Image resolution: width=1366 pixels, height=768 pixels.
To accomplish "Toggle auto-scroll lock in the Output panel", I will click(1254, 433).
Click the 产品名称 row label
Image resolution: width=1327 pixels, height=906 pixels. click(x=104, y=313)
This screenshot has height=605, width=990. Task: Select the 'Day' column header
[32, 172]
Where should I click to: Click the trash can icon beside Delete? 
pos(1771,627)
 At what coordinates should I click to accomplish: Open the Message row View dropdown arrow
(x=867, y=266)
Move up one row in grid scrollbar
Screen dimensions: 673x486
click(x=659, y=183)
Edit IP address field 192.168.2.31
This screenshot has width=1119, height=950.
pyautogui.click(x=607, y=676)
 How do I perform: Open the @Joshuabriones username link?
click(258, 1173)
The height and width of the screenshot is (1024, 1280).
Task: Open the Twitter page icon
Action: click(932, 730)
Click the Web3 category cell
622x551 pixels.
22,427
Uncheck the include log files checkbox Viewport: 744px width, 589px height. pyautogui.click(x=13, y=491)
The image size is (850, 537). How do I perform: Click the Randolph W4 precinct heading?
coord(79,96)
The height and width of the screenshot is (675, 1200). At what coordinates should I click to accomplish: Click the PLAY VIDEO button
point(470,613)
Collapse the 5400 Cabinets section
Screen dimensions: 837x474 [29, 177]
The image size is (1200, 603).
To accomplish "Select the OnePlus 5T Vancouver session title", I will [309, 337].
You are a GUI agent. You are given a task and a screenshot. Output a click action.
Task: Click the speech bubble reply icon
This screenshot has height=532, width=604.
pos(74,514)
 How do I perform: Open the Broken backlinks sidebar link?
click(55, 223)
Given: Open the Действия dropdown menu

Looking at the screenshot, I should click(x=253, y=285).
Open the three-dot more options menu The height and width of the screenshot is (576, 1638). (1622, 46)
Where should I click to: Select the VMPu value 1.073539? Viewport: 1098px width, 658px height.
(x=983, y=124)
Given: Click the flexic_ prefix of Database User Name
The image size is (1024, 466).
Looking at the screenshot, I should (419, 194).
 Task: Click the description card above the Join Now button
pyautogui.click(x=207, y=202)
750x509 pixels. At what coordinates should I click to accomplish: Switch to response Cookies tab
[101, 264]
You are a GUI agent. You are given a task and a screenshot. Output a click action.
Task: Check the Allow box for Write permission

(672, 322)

■ **Work task**:
Nothing but a number is expected here: say how many lines in the material hold "will".

■ **Reply**:
2